Coombes’un açıklamalarına göre, Solidere, Beyrut’un merkez mahallelerinden birine yerleştikten sonra mal sahiplerine ve kiracılara mülkleri karşılığında dağıtılmak üzere hisseler çıkardı. Ayrıca, hak sahiplerinin haklarını adil olarak alabilmesini sağlamak üzere üç tane mahkeme kuruldu. Konulan bir kurala göre de hiçbir özel ya da tüzel kişi Solidere hisselerinin % 10’undan fazlasını elinde bulunduramayacaktı. Solidere’in; kuralları koyması, iş bağlantıları kurması, tasarım kılavuzlarını oluşturması ve yatırımcılarla doğrudan çalışması hedefleniyordu. Hak sahiplerinin ödemeleri, yatırımcılara satılan arazilerden gelecek fondan karşılanacaktı.

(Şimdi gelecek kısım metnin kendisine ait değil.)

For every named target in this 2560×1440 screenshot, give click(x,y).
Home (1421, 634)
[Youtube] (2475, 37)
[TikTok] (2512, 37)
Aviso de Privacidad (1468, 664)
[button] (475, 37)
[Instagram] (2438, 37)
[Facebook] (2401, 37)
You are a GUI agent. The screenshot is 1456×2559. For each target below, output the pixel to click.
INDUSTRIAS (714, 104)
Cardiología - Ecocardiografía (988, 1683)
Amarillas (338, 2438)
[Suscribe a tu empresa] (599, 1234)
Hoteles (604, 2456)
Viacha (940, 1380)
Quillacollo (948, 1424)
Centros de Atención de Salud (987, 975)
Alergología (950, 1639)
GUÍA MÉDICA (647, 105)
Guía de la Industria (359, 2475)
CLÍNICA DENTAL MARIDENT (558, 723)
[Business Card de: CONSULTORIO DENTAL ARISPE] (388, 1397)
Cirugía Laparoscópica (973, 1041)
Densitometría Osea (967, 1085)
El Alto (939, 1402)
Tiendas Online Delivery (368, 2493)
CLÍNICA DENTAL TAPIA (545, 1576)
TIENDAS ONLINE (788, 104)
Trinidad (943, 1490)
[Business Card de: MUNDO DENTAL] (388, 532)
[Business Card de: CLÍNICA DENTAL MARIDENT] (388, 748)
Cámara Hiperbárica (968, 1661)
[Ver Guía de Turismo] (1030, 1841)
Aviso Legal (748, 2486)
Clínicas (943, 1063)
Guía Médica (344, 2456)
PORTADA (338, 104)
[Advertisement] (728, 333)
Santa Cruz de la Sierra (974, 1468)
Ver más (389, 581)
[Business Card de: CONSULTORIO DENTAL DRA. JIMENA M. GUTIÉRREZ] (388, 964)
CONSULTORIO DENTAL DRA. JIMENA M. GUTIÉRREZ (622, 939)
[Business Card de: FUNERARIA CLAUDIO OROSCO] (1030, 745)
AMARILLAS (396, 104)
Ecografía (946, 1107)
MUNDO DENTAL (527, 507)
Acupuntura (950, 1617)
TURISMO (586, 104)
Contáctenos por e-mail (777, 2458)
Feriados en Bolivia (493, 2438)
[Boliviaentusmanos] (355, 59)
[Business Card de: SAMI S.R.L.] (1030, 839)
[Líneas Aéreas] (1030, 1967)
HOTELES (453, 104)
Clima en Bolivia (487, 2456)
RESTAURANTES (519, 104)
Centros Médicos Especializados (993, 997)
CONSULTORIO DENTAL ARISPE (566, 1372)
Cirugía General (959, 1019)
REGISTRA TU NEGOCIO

Kent merkezi alanlara bölünerek, bunların herbiri, detaylarından malzemelerine, bina yüksekliklerinden sokak ve kaldırım genişliklerine kadar tanımlandı. Anıt niteliğindeki binalar restore edilirken, yeni binalar kesin biçimde tanımlanmış kamusal ve yarı-kamusal alanlarla entegre edildi. Pazaryerleri, meydanlar gibi Beyrut’a özel yerler korunurken arkeolojik bölgelere öncelik tanındı. Solidere’in en büyük başarılarından biri de, iç savaş ve sonrasında yıkılan binaların molozlarının bulunduğu liman alanının sekiz hektarlık başarılı bir sahil parkına dönüştürülmesiydi. Net olarak tanımlanan kurallar sayesinde tasarımcı ve yatırımcılar kendilerinden ne beklendiğini tam olarak biliyorlardı. Ayrıca tüm çalışanlar, yeniden yapılanma bittiğinde kentin nasıl bir duyguya sahip olması gerektiği konusunda yönlendirildiler. Solidere, daha sonra altyapı yatırımlarında kullanılmak üzere yaklaşık 740 milyon $ tutarında ikinci parti hisseleri çıkardı. Başka önemli bir nokta da şirketin, işlerin nasıl yapılacağı üzerine geliştirdiği deneyim ve kültürdü. Savaş sırasında aileleriyle birlikte Beyrut’u terketmek zorunda kalan ve eğitimlerini yurtdışında tamamlayan gençlerin ülkelerine geri dönmeleri teşvik edilerek, çocukluklarından hatırladıkları şehri yeniden inşa etme fırsatı tanındı. Beyrut tarih boyunca Ortadoğu’nun kapısı olmanın yanısıra, büyük bir kültür ve ticaret merkeziydi. Eski güzelliğine yeniden kavuşma yolunda ilerlerken yeniden başlayan savaş nedeniyle Beyrut’ta sürmekte olan işlerin tamamı askıya alınmış durumda.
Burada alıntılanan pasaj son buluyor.